------ Provided data
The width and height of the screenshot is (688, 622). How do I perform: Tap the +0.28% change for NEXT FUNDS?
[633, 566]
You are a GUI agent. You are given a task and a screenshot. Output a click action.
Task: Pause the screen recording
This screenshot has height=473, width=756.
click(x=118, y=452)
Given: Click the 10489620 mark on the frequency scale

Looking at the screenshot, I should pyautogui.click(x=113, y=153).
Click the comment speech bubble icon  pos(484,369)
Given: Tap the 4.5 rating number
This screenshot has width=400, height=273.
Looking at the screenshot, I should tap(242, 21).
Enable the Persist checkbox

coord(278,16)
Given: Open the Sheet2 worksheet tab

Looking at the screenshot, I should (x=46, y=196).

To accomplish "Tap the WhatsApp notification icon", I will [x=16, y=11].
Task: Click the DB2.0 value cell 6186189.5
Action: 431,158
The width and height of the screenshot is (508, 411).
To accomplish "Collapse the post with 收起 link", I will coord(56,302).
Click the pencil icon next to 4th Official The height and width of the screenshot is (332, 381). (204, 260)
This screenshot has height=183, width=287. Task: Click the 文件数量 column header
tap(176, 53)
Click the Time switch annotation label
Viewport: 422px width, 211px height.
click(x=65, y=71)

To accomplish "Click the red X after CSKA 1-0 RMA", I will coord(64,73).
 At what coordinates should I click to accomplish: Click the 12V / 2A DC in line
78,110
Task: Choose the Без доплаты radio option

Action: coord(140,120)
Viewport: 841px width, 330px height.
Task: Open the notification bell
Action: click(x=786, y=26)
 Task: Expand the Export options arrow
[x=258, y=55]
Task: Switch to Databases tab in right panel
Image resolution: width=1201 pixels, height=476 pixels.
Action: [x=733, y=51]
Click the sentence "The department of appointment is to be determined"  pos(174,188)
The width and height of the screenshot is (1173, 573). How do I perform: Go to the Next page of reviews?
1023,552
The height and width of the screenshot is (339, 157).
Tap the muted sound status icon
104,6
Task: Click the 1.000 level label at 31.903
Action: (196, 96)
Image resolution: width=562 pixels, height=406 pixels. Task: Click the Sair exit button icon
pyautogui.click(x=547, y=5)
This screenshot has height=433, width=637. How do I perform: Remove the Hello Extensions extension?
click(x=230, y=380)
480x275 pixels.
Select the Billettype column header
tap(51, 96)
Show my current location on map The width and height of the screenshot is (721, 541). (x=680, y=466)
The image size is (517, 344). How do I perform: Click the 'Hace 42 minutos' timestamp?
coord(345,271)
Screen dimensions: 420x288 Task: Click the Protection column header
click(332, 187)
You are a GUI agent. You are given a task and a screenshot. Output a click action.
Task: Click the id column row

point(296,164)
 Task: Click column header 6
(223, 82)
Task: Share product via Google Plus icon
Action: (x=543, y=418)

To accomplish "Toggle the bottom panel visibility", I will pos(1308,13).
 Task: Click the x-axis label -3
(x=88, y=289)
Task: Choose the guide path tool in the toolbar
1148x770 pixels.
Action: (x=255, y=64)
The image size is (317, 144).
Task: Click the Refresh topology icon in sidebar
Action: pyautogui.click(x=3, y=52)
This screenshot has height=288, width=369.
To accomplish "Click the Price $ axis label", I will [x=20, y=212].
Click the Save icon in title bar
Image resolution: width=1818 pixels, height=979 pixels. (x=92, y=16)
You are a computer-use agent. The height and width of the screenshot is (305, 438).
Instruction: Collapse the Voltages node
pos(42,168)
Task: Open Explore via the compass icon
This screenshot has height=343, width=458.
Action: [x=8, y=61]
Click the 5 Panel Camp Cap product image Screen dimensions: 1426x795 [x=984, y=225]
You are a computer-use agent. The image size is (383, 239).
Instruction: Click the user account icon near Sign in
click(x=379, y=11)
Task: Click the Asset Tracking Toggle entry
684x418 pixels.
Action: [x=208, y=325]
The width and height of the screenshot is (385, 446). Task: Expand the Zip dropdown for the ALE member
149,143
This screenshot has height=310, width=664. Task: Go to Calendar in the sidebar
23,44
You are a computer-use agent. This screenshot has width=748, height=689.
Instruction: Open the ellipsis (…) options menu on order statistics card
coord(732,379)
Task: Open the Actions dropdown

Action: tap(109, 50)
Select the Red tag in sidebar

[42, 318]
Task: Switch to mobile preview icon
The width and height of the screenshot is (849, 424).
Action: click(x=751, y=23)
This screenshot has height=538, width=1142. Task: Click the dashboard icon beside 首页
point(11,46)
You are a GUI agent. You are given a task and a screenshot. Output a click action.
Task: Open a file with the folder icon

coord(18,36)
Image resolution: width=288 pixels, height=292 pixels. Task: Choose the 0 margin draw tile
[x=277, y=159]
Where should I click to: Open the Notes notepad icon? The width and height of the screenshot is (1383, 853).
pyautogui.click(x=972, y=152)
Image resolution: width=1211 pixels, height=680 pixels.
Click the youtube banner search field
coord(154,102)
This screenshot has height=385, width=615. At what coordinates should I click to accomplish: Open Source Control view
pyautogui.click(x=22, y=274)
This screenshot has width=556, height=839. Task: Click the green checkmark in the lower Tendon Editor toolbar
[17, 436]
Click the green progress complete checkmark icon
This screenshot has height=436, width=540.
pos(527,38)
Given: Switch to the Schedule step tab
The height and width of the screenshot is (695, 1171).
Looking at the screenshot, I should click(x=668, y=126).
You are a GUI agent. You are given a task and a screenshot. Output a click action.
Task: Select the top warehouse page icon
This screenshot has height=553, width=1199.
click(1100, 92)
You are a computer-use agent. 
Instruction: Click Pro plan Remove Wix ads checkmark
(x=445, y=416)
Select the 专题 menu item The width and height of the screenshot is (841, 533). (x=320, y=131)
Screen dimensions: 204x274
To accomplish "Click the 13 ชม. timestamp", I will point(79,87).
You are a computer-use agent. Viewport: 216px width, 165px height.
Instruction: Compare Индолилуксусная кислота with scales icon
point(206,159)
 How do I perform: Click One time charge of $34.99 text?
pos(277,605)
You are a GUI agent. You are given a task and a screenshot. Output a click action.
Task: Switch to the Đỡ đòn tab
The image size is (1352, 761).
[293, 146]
------------
■ Your assignment ■
Copy out the material above in full.

■ Response box ■
The width and height of the screenshot is (688, 622). How do I perform: Tap the +0.28% change for NEXT FUNDS?
[633, 566]
You are a GUI agent. You are given a task and a screenshot. Output a click action.
Task: Pause the screen recording
This screenshot has height=473, width=756.
click(x=118, y=452)
Given: Click the 10489620 mark on the frequency scale

Looking at the screenshot, I should pyautogui.click(x=113, y=153).
Click the comment speech bubble icon  pos(484,369)
Given: Tap the 4.5 rating number
This screenshot has width=400, height=273.
Looking at the screenshot, I should tap(242, 21).
Enable the Persist checkbox

coord(278,16)
Given: Open the Sheet2 worksheet tab

Looking at the screenshot, I should (x=46, y=196).

To accomplish "Tap the WhatsApp notification icon", I will [x=16, y=11].
Task: Click the DB2.0 value cell 6186189.5
Action: 431,158
The width and height of the screenshot is (508, 411).
To accomplish "Collapse the post with 收起 link", I will coord(56,302).
Click the pencil icon next to 4th Official The height and width of the screenshot is (332, 381). (204, 260)
This screenshot has height=183, width=287. Task: Click the 文件数量 column header
tap(176, 53)
Click the Time switch annotation label
Viewport: 422px width, 211px height.
click(x=65, y=71)

To accomplish "Click the red X after CSKA 1-0 RMA", I will coord(64,73).
 At what coordinates should I click to accomplish: Click the 12V / 2A DC in line
78,110
Task: Choose the Без доплаты radio option

Action: coord(140,120)
Viewport: 841px width, 330px height.
Task: Open the notification bell
Action: click(x=786, y=26)
 Task: Expand the Export options arrow
[x=258, y=55]
Task: Switch to Databases tab in right panel
Image resolution: width=1201 pixels, height=476 pixels.
Action: [x=733, y=51]
Click the sentence "The department of appointment is to be determined"  pos(174,188)
The width and height of the screenshot is (1173, 573). How do I perform: Go to the Next page of reviews?
1023,552
The height and width of the screenshot is (339, 157).
Tap the muted sound status icon
104,6
Task: Click the 1.000 level label at 31.903
Action: (196, 96)
Image resolution: width=562 pixels, height=406 pixels. Task: Click the Sair exit button icon
pyautogui.click(x=547, y=5)
This screenshot has height=433, width=637. How do I perform: Remove the Hello Extensions extension?
click(x=230, y=380)
480x275 pixels.
Select the Billettype column header
tap(51, 96)
Show my current location on map The width and height of the screenshot is (721, 541). (x=680, y=466)
The image size is (517, 344). How do I perform: Click the 'Hace 42 minutos' timestamp?
coord(345,271)
Screen dimensions: 420x288 Task: Click the Protection column header
click(332, 187)
You are a GUI agent. You are given a task and a screenshot. Output a click action.
Task: Click the id column row

point(296,164)
 Task: Click column header 6
(223, 82)
Task: Share product via Google Plus icon
Action: (x=543, y=418)

To accomplish "Toggle the bottom panel visibility", I will pos(1308,13).
 Task: Click the x-axis label -3
(x=88, y=289)
Task: Choose the guide path tool in the toolbar
1148x770 pixels.
Action: (x=255, y=64)
The image size is (317, 144).
Task: Click the Refresh topology icon in sidebar
Action: pyautogui.click(x=3, y=52)
This screenshot has height=288, width=369.
To accomplish "Click the Price $ axis label", I will [x=20, y=212].
Click the Save icon in title bar
Image resolution: width=1818 pixels, height=979 pixels. (x=92, y=16)
You are a computer-use agent. The height and width of the screenshot is (305, 438).
Instruction: Collapse the Voltages node
pos(42,168)
Task: Open Explore via the compass icon
This screenshot has height=343, width=458.
Action: [x=8, y=61]
Click the 5 Panel Camp Cap product image Screen dimensions: 1426x795 [x=984, y=225]
You are a computer-use agent. The image size is (383, 239).
Instruction: Click the user account icon near Sign in
click(x=379, y=11)
Task: Click the Asset Tracking Toggle entry
684x418 pixels.
Action: [x=208, y=325]
The width and height of the screenshot is (385, 446). Task: Expand the Zip dropdown for the ALE member
149,143
This screenshot has height=310, width=664. Task: Go to Calendar in the sidebar
23,44
You are a computer-use agent. This screenshot has width=748, height=689.
Instruction: Open the ellipsis (…) options menu on order statistics card
coord(732,379)
Task: Open the Actions dropdown

Action: tap(109, 50)
Select the Red tag in sidebar

[42, 318]
Task: Switch to mobile preview icon
The width and height of the screenshot is (849, 424).
Action: click(x=751, y=23)
This screenshot has height=538, width=1142. Task: Click the dashboard icon beside 首页
point(11,46)
You are a GUI agent. You are given a task and a screenshot. Output a click action.
Task: Open a file with the folder icon

coord(18,36)
Image resolution: width=288 pixels, height=292 pixels. Task: Choose the 0 margin draw tile
[x=277, y=159]
Where should I click to: Open the Notes notepad icon? The width and height of the screenshot is (1383, 853).
pyautogui.click(x=972, y=152)
Image resolution: width=1211 pixels, height=680 pixels.
Click the youtube banner search field
coord(154,102)
This screenshot has height=385, width=615. At what coordinates should I click to accomplish: Open Source Control view
pyautogui.click(x=22, y=274)
This screenshot has width=556, height=839. Task: Click the green checkmark in the lower Tendon Editor toolbar
[17, 436]
Click the green progress complete checkmark icon
This screenshot has height=436, width=540.
pos(527,38)
Given: Switch to the Schedule step tab
The height and width of the screenshot is (695, 1171).
Looking at the screenshot, I should click(x=668, y=126).
You are a GUI agent. You are given a task and a screenshot. Output a click action.
Task: Select the top warehouse page icon
This screenshot has height=553, width=1199.
click(1100, 92)
You are a computer-use agent. 
Instruction: Click Pro plan Remove Wix ads checkmark
(x=445, y=416)
Select the 专题 menu item The width and height of the screenshot is (841, 533). (x=320, y=131)
Screen dimensions: 204x274
To accomplish "Click the 13 ชม. timestamp", I will point(79,87).
You are a computer-use agent. Viewport: 216px width, 165px height.
Instruction: Compare Индолилуксусная кислота with scales icon
point(206,159)
 How do I perform: Click One time charge of $34.99 text?
pos(277,605)
You are a GUI agent. You are given a task and a screenshot. Output a click action.
Task: Switch to the Đỡ đòn tab
The image size is (1352, 761).
[293, 146]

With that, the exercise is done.